* _OBJECTIVE_
Translate this sentence from the aviation text below into Spanish: "I never saw so much noise yield so little vertical motion."
===== SOURCE =====
There used to be a Grumman Albatross — a 2,800 hp, 28,000-pound flying boat — at the airport where I keep my airplane. Its occasional takeoffs began with a growl echoing among the hangars and swelling to a smooth, leonine roar. I would gaze after the straining sound as it faded eastward. Nothing. I would always think, “There, finally, it’s happened; he put it down in the gravel pits.” And then at last the tip of the fin would appear, and the wing and finally the hull would rise slowly above the buildings in the middle distance. I never saw so much noise yield so little vertical motion.
Last week, when I was at the airport working on my airplane, I heard the sound of an airplane taking off and I turned to watch, as I always do, partly from curiosity and partly just in case. This time it was a Long-EZ that was taking off, and it was well above the trees and the hangars when I first saw it. But then its engine seemed to lose power, then regain it, then lose it again. The airplane was about 300 feet above the ground, I think, and not far past the departure end, when the pilot made the decision to turn back. He did a good job, banking steeply, keeping the nose down, rolling smoothly from a 230-degree right turn to a 50-degree left one. When he disappeared behind the hangars, it was evident that he would make the runway comfortably.
My first thought was that he was lucky to be flying one of those Rutan canards, because they won’t stall, and so the major danger of any turnback, a spin departure, was spared him. Also, he had some power; it was intermittent, but it never went away entirely. On the whole, it was a good thing to see — an emergency well and successfully disposed of.
It reminded me of something that happened to me many years ago, in the 1970s, also at this airport. I had made a couple of mufflers for my then airplane, the all-metal first Melmoth. They hung beneath the fuselage, each one a yard-long cylinder with a perforated inner liner, a packing of glass wool and an outer shell. Lengths of flexible stainless-steel ducting connected them to the exhaust pipes. They were made of aluminum, because someone whom I had confidence in had told me that the temperature of exhaust gas leaving the pipe is around 500 degrees. Of course, he had been thinking of an open pipe, not one with several feet of additional tubing downstream.
Whether because of the heat or the vibration or the force of the exhaust stream or all three in concert, I was about 200 feet in the air when I heard a muffled thud and the power fell off drastically. The engine did not sound good, and I was just able to maintain altitude at 90 knots. I knew enough not to try to turn back. The railroad tracks and power lines ahead of me did not look hospitable, and so I decided — not that I had much choice — to try to make it around the pattern.
I was in the middle of the downwind leg when smoke began rising from the cabin floor on the passenger’s side. On base, it filled the cockpit; it was becoming difficult to breathe and see as I turned final, touched down and opened the gull-wing door as I rolled off the runway.
===== RECORDED DATA =====
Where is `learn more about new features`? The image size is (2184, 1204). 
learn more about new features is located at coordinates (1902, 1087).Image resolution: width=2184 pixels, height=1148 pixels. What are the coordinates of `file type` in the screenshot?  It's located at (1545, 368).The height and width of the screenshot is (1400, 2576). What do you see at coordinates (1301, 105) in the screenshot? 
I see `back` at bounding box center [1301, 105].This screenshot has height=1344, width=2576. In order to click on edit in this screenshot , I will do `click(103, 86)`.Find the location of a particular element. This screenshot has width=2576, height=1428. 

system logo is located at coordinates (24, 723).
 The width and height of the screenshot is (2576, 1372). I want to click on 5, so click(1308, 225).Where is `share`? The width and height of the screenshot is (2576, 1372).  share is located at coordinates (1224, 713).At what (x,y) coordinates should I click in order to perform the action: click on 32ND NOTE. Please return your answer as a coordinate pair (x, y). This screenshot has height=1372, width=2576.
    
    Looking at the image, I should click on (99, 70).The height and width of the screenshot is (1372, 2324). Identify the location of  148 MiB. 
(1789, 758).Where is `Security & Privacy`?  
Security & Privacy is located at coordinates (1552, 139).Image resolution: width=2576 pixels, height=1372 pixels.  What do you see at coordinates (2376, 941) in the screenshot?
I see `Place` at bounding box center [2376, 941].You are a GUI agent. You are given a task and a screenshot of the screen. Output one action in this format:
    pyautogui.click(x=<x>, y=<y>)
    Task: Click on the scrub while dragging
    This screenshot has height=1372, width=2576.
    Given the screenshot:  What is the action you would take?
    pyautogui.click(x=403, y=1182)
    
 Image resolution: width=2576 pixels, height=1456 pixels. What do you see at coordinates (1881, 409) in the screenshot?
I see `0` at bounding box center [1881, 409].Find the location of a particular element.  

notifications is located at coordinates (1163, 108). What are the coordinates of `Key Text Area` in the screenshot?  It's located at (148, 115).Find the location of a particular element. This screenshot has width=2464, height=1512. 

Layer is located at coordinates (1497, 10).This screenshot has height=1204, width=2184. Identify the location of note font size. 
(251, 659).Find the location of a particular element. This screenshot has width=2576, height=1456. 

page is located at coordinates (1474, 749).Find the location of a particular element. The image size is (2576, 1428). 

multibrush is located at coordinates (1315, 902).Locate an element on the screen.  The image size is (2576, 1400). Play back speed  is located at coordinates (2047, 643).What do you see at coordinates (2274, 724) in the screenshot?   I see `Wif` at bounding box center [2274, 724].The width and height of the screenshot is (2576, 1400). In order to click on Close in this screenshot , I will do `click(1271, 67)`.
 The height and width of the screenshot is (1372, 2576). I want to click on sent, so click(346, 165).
=====
* _ANSWER TO THIS EXERCISE_
Nunca vi tanto ruido producir tan poco movimiento vertical.